Reputation: 551
I'm reading an array of hard-coded strings of numeric characters - all positions are filled with a character, even for the leading zeros. Thus, can confidently parse it using substring(start, end) to convert to numeric.
Example: "0123 0456 0789"
However, a string coming from a database does not fill in the leading zero with a 'zero character', it simply fetches the '123 456 789', which is correct for an arithmetic number but not for my needs and makes for parsing trouble.
Before writing conditionals to check for leading zeros and adding them to the string if needed, is there a simple way of specifying they be filled with a character ? I'm not finding this in my Java book...
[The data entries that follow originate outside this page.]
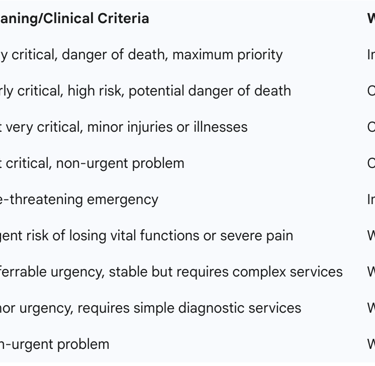Click next-column cell beside 'potential danger of death'
The height and width of the screenshot is (366, 375).
click(x=371, y=91)
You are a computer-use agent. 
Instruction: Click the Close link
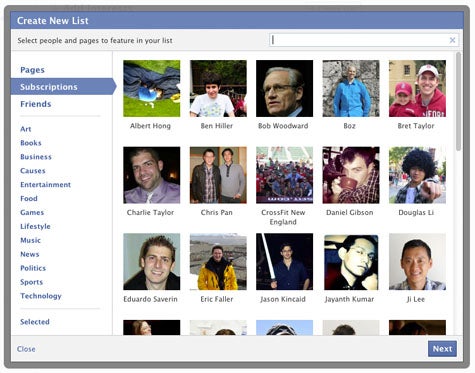26,349
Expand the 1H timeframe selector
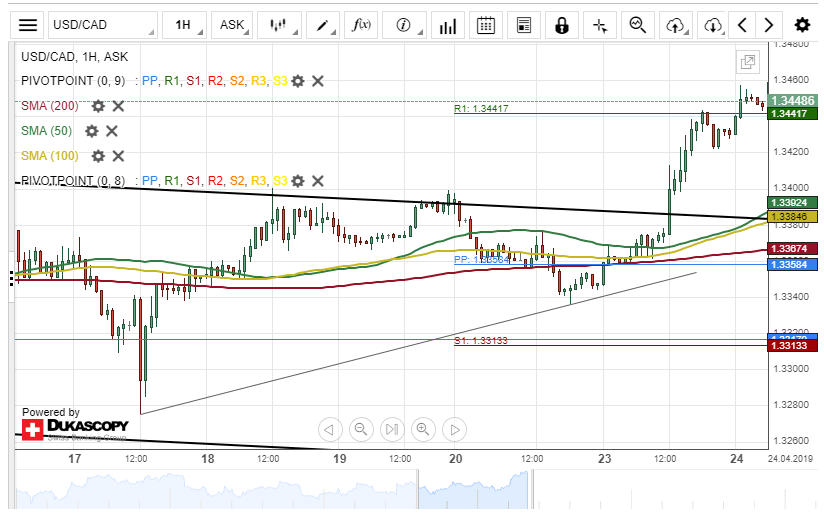Viewport: 824px width, 514px height. (186, 25)
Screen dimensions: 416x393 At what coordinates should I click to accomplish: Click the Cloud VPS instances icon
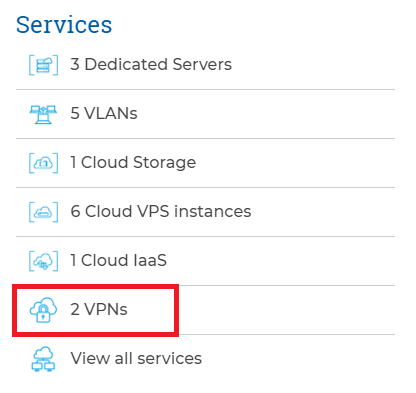(43, 212)
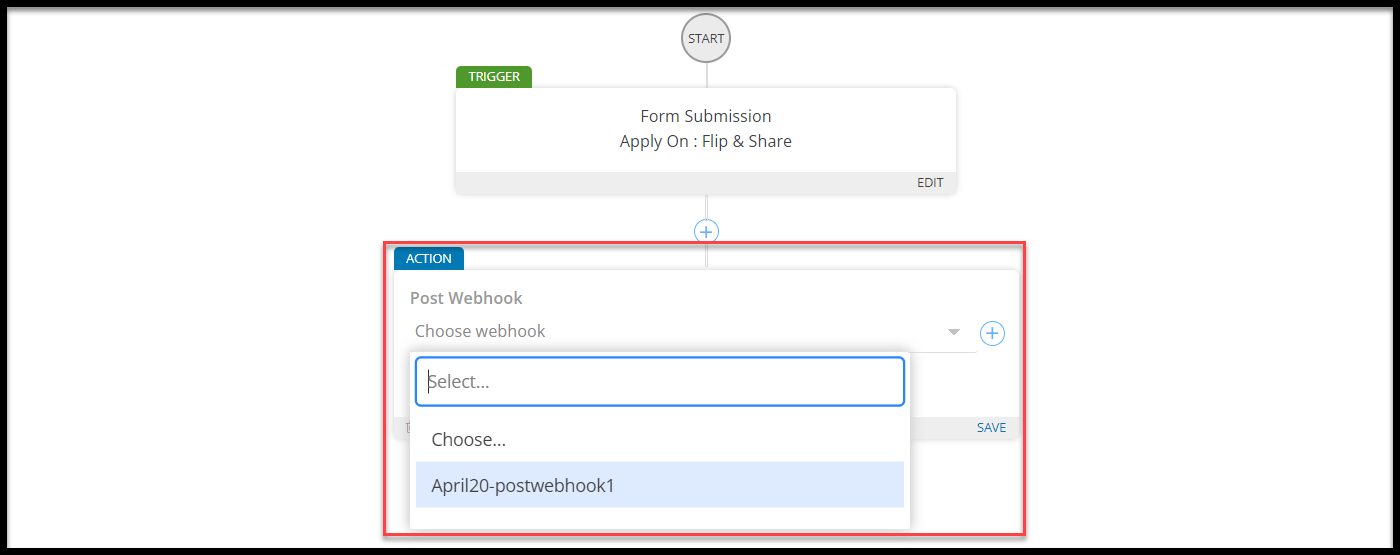Save the Post Webhook action
The height and width of the screenshot is (555, 1400).
991,427
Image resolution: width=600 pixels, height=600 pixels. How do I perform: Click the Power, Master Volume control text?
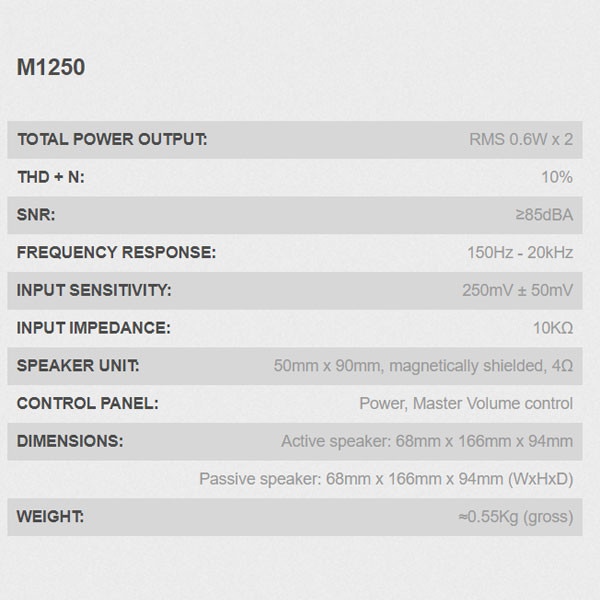point(466,403)
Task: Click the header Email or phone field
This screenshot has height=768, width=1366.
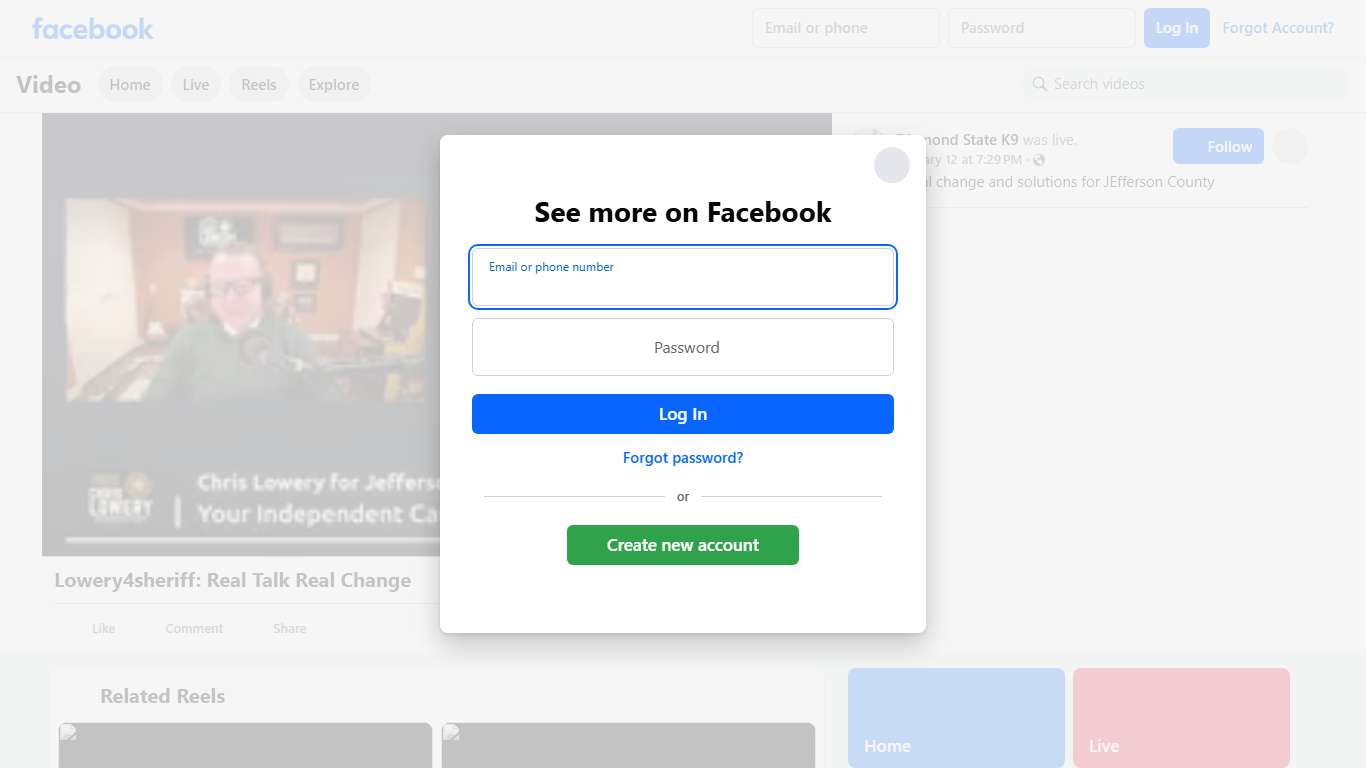Action: point(846,28)
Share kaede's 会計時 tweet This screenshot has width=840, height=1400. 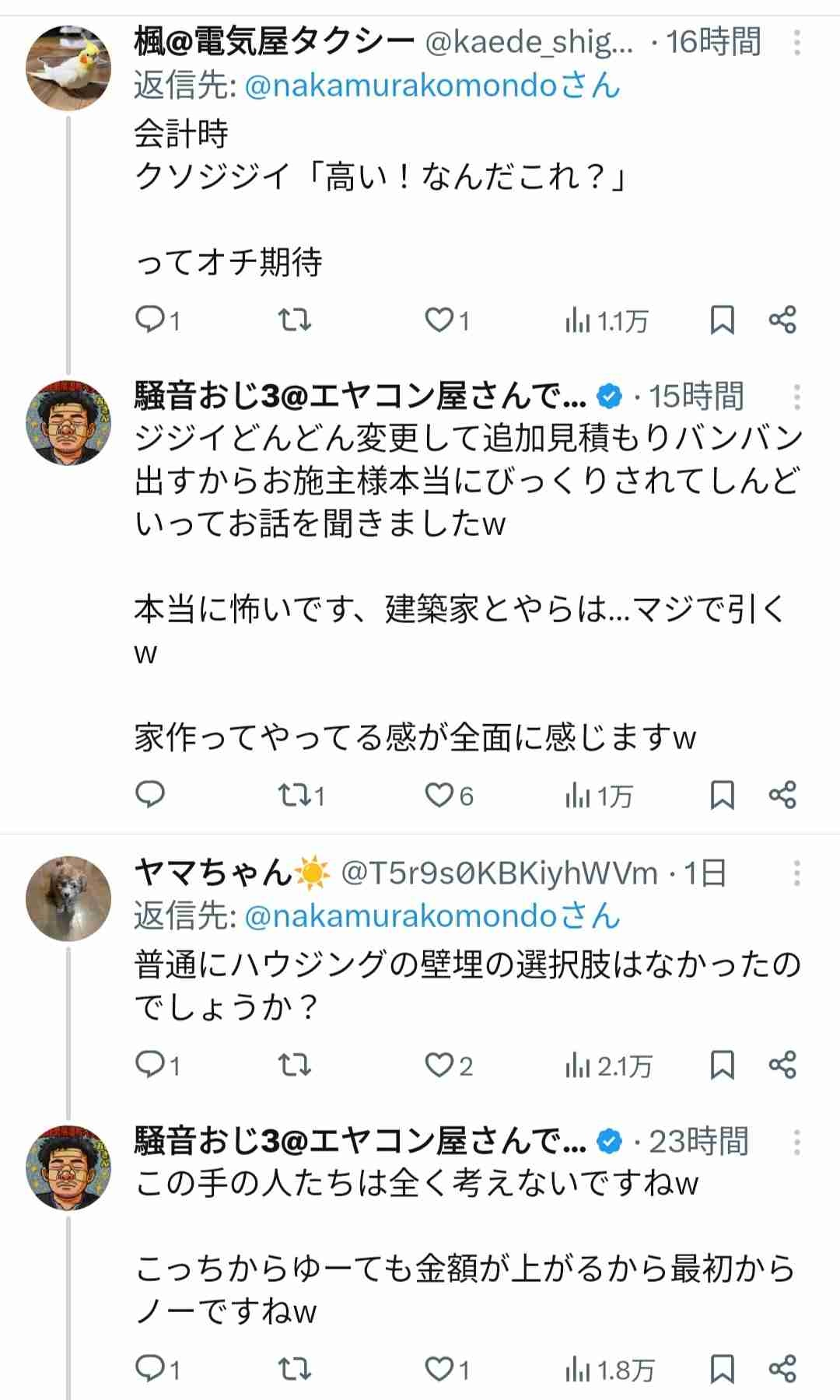click(x=782, y=320)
I could have done the three conditionals in the time it took to post this but, this is more about 'education'...
Thanks
Upvotes: 2
Views: 1495
Reputation: 23629
Yet another method is to use DecimalFormat:
DecimalFormat df = new DecimalFormat("####")'
String fourDigitString = df.format(numberFromDB);
Upvotes: 0
Reputation: 453
Perhaps StringUtils
from org.apache.commons.lang
could be useful for you:
StringUtils.leftPad("123", 4, '0') = "0123"
Upvotes: 1
Reputation: 81064
Simple regex way:
String input = "123 456 789";
String output = input.replaceAll("\\b[1-9]\\d*", "0$0");
System.out.println(output); //prints "0123 0456 0789"
This replaces all "words" consisting of any digit but beginning with 1-9 (not 0) with the same word, prefixed by 0.
I agree with the other assessments that you should just make your parsing less fragile, using something like String.split()
instead of requiring fixed widths.
Upvotes: 0
Reputation: 5036
String.format("%010d", number); or fromDB.replaceAll(" ", "0"); or possibly even better, fix it in the DB.
Upvotes: 2
Reputation: 59973
An easier way to do it would be to use string.split()
to separate the numbers, instead of pulling out specific character indices.